### Work instructions
All of the entries below are to be retyped exactly.

### Information
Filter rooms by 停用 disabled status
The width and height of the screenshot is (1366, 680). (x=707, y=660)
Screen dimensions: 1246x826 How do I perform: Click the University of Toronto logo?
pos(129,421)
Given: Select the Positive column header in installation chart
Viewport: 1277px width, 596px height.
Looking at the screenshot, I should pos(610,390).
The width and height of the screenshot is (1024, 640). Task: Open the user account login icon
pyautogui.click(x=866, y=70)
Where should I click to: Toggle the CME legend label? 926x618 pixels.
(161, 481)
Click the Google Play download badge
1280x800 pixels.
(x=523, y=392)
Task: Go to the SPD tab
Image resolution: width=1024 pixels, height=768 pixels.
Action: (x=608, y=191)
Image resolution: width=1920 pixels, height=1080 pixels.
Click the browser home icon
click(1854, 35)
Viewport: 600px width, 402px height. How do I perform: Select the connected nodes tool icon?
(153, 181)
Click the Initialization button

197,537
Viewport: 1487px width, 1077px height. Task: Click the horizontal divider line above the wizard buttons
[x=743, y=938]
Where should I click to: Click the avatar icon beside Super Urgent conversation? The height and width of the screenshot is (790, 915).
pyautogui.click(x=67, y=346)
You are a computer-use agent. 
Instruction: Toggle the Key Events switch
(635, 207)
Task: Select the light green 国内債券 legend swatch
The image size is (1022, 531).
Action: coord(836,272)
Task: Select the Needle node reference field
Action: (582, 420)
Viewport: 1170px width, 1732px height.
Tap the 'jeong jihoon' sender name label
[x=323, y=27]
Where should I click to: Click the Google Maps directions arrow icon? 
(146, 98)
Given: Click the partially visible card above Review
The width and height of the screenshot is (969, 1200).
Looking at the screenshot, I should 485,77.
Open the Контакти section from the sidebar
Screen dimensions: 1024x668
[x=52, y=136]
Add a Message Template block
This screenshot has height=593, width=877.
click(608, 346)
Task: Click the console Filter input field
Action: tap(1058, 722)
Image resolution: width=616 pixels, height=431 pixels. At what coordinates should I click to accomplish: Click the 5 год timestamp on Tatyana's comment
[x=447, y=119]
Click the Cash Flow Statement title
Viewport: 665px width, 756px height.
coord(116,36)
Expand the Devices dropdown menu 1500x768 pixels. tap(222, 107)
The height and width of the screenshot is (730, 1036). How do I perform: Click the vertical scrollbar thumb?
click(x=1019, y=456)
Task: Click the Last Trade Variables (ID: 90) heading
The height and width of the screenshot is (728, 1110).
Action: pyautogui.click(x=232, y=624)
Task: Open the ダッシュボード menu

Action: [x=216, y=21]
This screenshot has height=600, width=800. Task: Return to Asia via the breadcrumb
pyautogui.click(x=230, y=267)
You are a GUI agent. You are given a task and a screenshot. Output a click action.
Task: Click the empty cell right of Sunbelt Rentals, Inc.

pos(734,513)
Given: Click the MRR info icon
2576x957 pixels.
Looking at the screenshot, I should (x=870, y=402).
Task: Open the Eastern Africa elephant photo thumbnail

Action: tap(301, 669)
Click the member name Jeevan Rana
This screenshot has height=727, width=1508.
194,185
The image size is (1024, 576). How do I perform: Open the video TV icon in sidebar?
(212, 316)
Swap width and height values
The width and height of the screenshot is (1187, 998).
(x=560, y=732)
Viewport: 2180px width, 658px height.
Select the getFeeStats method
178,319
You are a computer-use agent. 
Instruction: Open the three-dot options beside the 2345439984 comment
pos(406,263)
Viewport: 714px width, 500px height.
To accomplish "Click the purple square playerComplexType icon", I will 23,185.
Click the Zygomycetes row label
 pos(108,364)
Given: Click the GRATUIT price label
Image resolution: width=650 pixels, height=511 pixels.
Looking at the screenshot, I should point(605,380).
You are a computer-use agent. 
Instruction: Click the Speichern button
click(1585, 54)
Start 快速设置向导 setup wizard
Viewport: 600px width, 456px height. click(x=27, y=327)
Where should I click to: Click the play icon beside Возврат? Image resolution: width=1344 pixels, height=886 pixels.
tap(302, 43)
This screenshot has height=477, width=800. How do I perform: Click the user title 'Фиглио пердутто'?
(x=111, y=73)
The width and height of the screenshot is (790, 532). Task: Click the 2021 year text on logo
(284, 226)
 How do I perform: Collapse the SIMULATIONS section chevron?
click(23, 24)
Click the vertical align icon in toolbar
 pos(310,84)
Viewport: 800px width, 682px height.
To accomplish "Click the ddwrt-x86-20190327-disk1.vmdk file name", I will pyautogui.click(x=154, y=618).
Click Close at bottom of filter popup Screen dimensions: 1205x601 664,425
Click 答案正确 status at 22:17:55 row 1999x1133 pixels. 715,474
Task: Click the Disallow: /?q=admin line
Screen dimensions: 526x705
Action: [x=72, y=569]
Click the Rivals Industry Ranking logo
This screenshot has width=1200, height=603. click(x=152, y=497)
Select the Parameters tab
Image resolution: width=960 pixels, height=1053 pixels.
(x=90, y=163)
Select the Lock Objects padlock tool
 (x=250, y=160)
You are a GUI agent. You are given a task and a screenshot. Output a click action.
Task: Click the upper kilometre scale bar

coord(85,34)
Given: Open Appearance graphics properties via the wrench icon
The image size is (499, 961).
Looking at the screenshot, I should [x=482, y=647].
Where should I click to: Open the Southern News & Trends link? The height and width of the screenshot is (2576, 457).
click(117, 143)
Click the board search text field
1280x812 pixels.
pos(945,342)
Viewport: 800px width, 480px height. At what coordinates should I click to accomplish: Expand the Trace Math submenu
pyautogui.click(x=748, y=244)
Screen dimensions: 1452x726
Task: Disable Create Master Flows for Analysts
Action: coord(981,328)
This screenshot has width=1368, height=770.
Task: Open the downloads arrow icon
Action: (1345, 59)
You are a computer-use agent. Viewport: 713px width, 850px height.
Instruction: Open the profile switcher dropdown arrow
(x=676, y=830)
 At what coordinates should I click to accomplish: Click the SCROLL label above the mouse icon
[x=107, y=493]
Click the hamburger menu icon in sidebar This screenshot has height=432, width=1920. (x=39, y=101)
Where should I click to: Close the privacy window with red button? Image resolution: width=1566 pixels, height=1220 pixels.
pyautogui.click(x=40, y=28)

### Task output
Filter rooms by 停用 disabled status
The width and height of the screenshot is (1366, 680). (x=707, y=660)
Screen dimensions: 1246x826 How do I perform: Click the University of Toronto logo?
pos(129,421)
Given: Select the Positive column header in installation chart
Viewport: 1277px width, 596px height.
Looking at the screenshot, I should pos(610,390).
The width and height of the screenshot is (1024, 640). Task: Open the user account login icon
pyautogui.click(x=866, y=70)
Where should I click to: Toggle the CME legend label? 926x618 pixels.
(161, 481)
Click the Google Play download badge
1280x800 pixels.
(x=523, y=392)
Task: Go to the SPD tab
Image resolution: width=1024 pixels, height=768 pixels.
Action: (x=608, y=191)
Image resolution: width=1920 pixels, height=1080 pixels.
Click the browser home icon
click(1854, 35)
Viewport: 600px width, 402px height. How do I perform: Select the connected nodes tool icon?
(153, 181)
Click the Initialization button

197,537
Viewport: 1487px width, 1077px height. Task: Click the horizontal divider line above the wizard buttons
[x=743, y=938]
Where should I click to: Click the avatar icon beside Super Urgent conversation? The height and width of the screenshot is (790, 915).
pyautogui.click(x=67, y=346)
You are a computer-use agent. 
Instruction: Toggle the Key Events switch
(635, 207)
Task: Select the light green 国内債券 legend swatch
The image size is (1022, 531).
Action: coord(836,272)
Task: Select the Needle node reference field
Action: (582, 420)
Viewport: 1170px width, 1732px height.
Tap the 'jeong jihoon' sender name label
[x=323, y=27]
Where should I click to: Click the Google Maps directions arrow icon? 
(146, 98)
Given: Click the partially visible card above Review
The width and height of the screenshot is (969, 1200).
Looking at the screenshot, I should 485,77.
Open the Контакти section from the sidebar
Screen dimensions: 1024x668
[x=52, y=136]
Add a Message Template block
This screenshot has height=593, width=877.
click(608, 346)
Task: Click the console Filter input field
Action: tap(1058, 722)
Image resolution: width=616 pixels, height=431 pixels. At what coordinates should I click to accomplish: Click the 5 год timestamp on Tatyana's comment
[x=447, y=119]
Click the Cash Flow Statement title
Viewport: 665px width, 756px height.
coord(116,36)
Expand the Devices dropdown menu 1500x768 pixels. tap(222, 107)
The height and width of the screenshot is (730, 1036). How do I perform: Click the vertical scrollbar thumb?
click(x=1019, y=456)
Task: Click the Last Trade Variables (ID: 90) heading
The height and width of the screenshot is (728, 1110).
Action: pyautogui.click(x=232, y=624)
Task: Open the ダッシュボード menu

Action: [x=216, y=21]
This screenshot has height=600, width=800. Task: Return to Asia via the breadcrumb
pyautogui.click(x=230, y=267)
You are a GUI agent. You are given a task and a screenshot. Output a click action.
Task: Click the empty cell right of Sunbelt Rentals, Inc.

pos(734,513)
Given: Click the MRR info icon
2576x957 pixels.
Looking at the screenshot, I should (x=870, y=402).
Task: Open the Eastern Africa elephant photo thumbnail

Action: tap(301, 669)
Click the member name Jeevan Rana
This screenshot has height=727, width=1508.
194,185
The image size is (1024, 576). How do I perform: Open the video TV icon in sidebar?
(212, 316)
Swap width and height values
The width and height of the screenshot is (1187, 998).
(x=560, y=732)
Viewport: 2180px width, 658px height.
Select the getFeeStats method
178,319
You are a computer-use agent. 
Instruction: Open the three-dot options beside the 2345439984 comment
pos(406,263)
Viewport: 714px width, 500px height.
To accomplish "Click the purple square playerComplexType icon", I will 23,185.
Click the Zygomycetes row label
 pos(108,364)
Given: Click the GRATUIT price label
Image resolution: width=650 pixels, height=511 pixels.
Looking at the screenshot, I should point(605,380).
You are a computer-use agent. 
Instruction: Click the Speichern button
click(1585, 54)
Start 快速设置向导 setup wizard
Viewport: 600px width, 456px height. click(x=27, y=327)
Where should I click to: Click the play icon beside Возврат? Image resolution: width=1344 pixels, height=886 pixels.
tap(302, 43)
This screenshot has height=477, width=800. How do I perform: Click the user title 'Фиглио пердутто'?
(x=111, y=73)
The width and height of the screenshot is (790, 532). Task: Click the 2021 year text on logo
(284, 226)
 How do I perform: Collapse the SIMULATIONS section chevron?
click(23, 24)
Click the vertical align icon in toolbar
 pos(310,84)
Viewport: 800px width, 682px height.
To accomplish "Click the ddwrt-x86-20190327-disk1.vmdk file name", I will pyautogui.click(x=154, y=618).
Click Close at bottom of filter popup Screen dimensions: 1205x601 664,425
Click 答案正确 status at 22:17:55 row 1999x1133 pixels. 715,474
Task: Click the Disallow: /?q=admin line
Screen dimensions: 526x705
Action: [x=72, y=569]
Click the Rivals Industry Ranking logo
This screenshot has width=1200, height=603. click(x=152, y=497)
Select the Parameters tab
Image resolution: width=960 pixels, height=1053 pixels.
(x=90, y=163)
Select the Lock Objects padlock tool
 (x=250, y=160)
You are a GUI agent. You are given a task and a screenshot. Output a click action.
Task: Click the upper kilometre scale bar

coord(85,34)
Given: Open Appearance graphics properties via the wrench icon
The image size is (499, 961).
Looking at the screenshot, I should [x=482, y=647].
Where should I click to: Open the Southern News & Trends link? The height and width of the screenshot is (2576, 457).
click(117, 143)
Click the board search text field
1280x812 pixels.
pos(945,342)
Viewport: 800px width, 480px height. At what coordinates should I click to accomplish: Expand the Trace Math submenu
pyautogui.click(x=748, y=244)
Screen dimensions: 1452x726
Task: Disable Create Master Flows for Analysts
Action: coord(981,328)
This screenshot has width=1368, height=770.
Task: Open the downloads arrow icon
Action: (1345, 59)
You are a computer-use agent. Viewport: 713px width, 850px height.
Instruction: Open the profile switcher dropdown arrow
(x=676, y=830)
 At what coordinates should I click to accomplish: Click the SCROLL label above the mouse icon
[x=107, y=493]
Click the hamburger menu icon in sidebar This screenshot has height=432, width=1920. (x=39, y=101)
Where should I click to: Close the privacy window with red button? Image resolution: width=1566 pixels, height=1220 pixels.
pyautogui.click(x=40, y=28)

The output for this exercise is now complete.